Aksi 1 Desember 2015 Di Jakarta (Foto : beritasatu.com) |
Pembubaran Aksi 1 Desember
di Jakarta dan Brutalitas Polisi
Satu Desember hari ini tidak berbeda
dengan situasi 1 Desember ditahun-tahun sebelumnya di mana ratusan warga Papua
kerap dikriminalisasikan atas nama ketertiban sipil dan kedaulatan negara. Hari
ini kita sama-sama melihat praktik brutalitas yang kembali direproduksi oleh
Polda Metro Jaya dalam penangkapan 306 masa aksi Papua yang diketahui tengah
merayakan ekspresi damai identitas ke-Papua-an yang selalu dirayakan setiap
tanggal 1 Desember. Aparat polisi Polda Metro Jaya telah melakukan penangkapan
sewenang-wenang masa aksi pada pukul 10 pagi di sekitar Bundaran Hotel
Indonesia, Jakarta Pusat.
Dari hasil pantauan KontraS, kami
mengetahui bahwa tindak penangkapan sewenang-wenang ini memiliki kaitannya
dengan peristiwa yang dialami oleh ke-22 mahasiswa Papua yang bergerak dari
arah Tangerang untuk berpartisipasi dalam aksi demonstrasi.Diketahui bahwa
pemantauan aksi telah dilakukan 1 hari (30 November) sebelum aksi dimulai oleh
intel kepolisian di sekitar Asrama Aru tempat ke-22 mahasiswa tinggal. Pada 1
Desember, ketika 22 mahasiswa ini bergerak ke Jakarta dengan menggunakan 2
mobil mereka dihadang di pom bensin. Ada pertanyaan yang bernada diskriminatif
dan keras, terjadi cekcok adu mulut dan aksi saling dorong antara mahasiswa dan
2 polisi yang menghadang mereka. Di sekitar pintu tol Serpong, 2 mobil dikawal
untuk dibawa langsung ke Polda Metro Jaya. Ke-22 mahasiswa di-BAP oleh Resmob
dan Krimum Polda Metro Jaya. Fakta
lapangan lainnya juga ditemukan bahwa seorang pria bernama Halim (58 tahun)

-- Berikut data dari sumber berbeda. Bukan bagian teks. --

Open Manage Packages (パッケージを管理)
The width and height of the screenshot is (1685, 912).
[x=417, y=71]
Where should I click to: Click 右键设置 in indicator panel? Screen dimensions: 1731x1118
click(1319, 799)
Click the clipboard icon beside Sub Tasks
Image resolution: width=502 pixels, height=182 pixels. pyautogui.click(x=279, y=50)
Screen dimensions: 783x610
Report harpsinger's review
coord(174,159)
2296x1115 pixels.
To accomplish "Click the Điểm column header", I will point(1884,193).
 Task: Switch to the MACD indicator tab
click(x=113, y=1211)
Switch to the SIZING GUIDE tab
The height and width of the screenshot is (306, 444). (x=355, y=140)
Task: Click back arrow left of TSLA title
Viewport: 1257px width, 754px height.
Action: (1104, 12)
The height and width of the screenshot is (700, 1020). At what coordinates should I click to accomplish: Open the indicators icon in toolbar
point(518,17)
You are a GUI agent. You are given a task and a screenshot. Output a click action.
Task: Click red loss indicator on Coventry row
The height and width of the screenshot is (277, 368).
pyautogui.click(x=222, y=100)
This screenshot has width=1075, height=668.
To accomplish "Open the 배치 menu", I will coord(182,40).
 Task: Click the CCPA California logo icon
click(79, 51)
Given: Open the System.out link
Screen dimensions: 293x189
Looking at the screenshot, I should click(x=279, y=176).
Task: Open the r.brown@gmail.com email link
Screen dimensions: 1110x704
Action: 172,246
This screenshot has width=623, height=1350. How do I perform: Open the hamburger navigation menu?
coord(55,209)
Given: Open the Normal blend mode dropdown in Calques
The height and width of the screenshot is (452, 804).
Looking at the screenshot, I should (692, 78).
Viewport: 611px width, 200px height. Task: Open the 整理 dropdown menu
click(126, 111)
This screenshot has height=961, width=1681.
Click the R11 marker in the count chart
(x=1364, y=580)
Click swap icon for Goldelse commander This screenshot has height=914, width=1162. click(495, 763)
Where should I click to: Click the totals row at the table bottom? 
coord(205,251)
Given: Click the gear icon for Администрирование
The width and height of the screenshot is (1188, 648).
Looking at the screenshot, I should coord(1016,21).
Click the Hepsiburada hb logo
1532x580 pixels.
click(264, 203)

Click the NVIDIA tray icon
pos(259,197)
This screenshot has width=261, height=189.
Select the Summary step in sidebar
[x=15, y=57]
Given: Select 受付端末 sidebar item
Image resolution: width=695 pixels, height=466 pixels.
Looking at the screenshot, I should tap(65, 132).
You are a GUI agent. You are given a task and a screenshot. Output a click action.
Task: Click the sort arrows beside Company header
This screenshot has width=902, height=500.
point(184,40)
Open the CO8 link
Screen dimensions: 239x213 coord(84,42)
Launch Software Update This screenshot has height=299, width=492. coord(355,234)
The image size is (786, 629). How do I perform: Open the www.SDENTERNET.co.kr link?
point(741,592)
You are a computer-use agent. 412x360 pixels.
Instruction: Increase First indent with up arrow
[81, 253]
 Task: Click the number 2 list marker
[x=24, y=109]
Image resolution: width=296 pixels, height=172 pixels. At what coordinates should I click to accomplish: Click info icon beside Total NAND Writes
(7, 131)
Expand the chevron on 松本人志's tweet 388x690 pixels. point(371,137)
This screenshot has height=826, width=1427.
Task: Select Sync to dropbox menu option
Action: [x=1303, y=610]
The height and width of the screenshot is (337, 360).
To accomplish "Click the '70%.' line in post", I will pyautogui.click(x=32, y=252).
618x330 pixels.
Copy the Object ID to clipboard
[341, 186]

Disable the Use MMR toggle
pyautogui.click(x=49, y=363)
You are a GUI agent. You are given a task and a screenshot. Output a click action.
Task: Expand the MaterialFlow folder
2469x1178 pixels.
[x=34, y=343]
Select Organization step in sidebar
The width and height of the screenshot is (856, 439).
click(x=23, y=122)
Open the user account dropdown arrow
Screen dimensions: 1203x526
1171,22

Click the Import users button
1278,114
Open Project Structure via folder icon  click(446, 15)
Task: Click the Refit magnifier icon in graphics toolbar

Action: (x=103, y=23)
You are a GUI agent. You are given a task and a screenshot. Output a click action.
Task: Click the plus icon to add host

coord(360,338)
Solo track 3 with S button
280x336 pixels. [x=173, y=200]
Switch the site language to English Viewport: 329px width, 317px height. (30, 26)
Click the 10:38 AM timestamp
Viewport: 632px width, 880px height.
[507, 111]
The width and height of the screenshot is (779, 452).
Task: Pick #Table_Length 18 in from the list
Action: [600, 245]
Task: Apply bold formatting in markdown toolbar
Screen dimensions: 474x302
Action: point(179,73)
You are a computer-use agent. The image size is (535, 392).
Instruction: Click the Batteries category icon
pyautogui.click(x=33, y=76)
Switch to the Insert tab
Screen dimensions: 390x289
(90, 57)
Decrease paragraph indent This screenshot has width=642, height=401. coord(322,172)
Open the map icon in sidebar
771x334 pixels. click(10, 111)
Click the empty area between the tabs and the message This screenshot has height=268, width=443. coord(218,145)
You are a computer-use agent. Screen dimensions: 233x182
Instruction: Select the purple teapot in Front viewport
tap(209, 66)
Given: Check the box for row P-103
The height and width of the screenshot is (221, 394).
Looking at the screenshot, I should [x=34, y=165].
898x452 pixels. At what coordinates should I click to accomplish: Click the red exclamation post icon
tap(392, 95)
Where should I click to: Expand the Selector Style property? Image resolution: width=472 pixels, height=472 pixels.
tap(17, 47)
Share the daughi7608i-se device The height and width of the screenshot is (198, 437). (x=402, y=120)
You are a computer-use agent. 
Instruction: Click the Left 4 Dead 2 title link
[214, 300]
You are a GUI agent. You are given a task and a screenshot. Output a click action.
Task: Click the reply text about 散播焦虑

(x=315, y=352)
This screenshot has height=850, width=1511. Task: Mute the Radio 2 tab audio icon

telah ditangkap tanpa bukti yang jelas pada peristiwa ini, padahal ia hanya
menonton berjalannya aksi.
KontraS juga mengetahui penangkapan
sewenang-wenang ini juga diikuti dengan tindakan pemukulan dan penganiayaan
terhadap sejumlah jurnalis asing yang sedang meliput ekspresi damai di dekat
Bundaran HI. Step Vaessen (Al-Jazeera), Chris B (Bloomberg), Archicco Guiliano
(ABC Australia) dan wartawan BBC menjadi korban brutalitas dan penyensoran
media oleh polisi. Mereka dipaksa menghapus video dan foto aksi pembubaran
paksa. Pemukulan menggunakan rotan juga diarahkan kepada jurnalis asing yang
datang meliput aksi hari ini. Tidak ada alasan yang jelas dan pasti atas
penangkapan ini. Kabar sumir berkembang bahwa massa aksi membawa simbol Bintang
Kejora yang telah lama diakui oleh Mantan Presiden Abdurrahman Wahid sebagai
simbol kebudayaan dan ekspresi damai orang Papua.
Penangkapan sewenang-wenang ini tidak
hanya mencederai komitmen Indonesia dalam Kovenan Internasional Hak-Hak Sipil
dan Politik, Undang-Undang HAM No. 39/1999, jaminan mengemukakan opini di depan
umum sesuai dengan UU No. 8/1998 dan termasuk komitmen Polri untuk tunduk pada
standar HAM melalui Perkap No. 8/2009; namun lebih jauh dari itu, penangkapan
ini menunjukkan bahwa belum ada itikad baik dari pemerintah untuk melihat
konteks Papua dalam situasi setara, non diskriminasi, dan subyek hukum yang
memiliki hak yang sama seperti laiknya warga negara Indonesia.
Publik harus mengetahui bahwa saat ini,
Pemerintah Indonesia melalui Kantor Staf Kepresidenan tengah gencar merancang
kampanye untuk memunculkan berita-berita baik seputar Papua. Pemerintah akan
mengabarkan praktik pembangunan masif yang telah diagendakan di Papua, akses
berjualan bagi mama-mama di pasar, jembatan, jalan raya rumah sakit dan lain
sebagainya. Pembebasan Filep Karma juga nampaknya menjadi bagian dari politik
bumbu dapur berita baik tersebut. Namun agenda ini tidak memiliki arti apa-apa
apabila pemerintah melulu melihat Papua dalam pendekatan keamanan, jurnalis
masih direpresi, akses informasi dibatasi, warga Papua terus dikriminalisasi.
Jelas pemerintah belum mampu dan belum mau
mengabarkan berita baik Papua dengan genuine
dan memanusiakan manusia-manusia Papua selayaknya manusia. Namun Papua tidak
sendiri. Aksi hari ini menunjukkan solidaritas dan dukungan yang besar dari
warga Jakarta untuk Papua. Meski kita belum mengetahui bagaimana kabar di Papua
yang turut merayakan 1 Desember di sana. KontraS terus menghimbau kepada publik
untuk memperkuat solidaritas, mendukung semua model ekspresi damai yang dapat
digunakan untuk menyuarakan kabar Papua, karena Papua tidak boleh sendiri.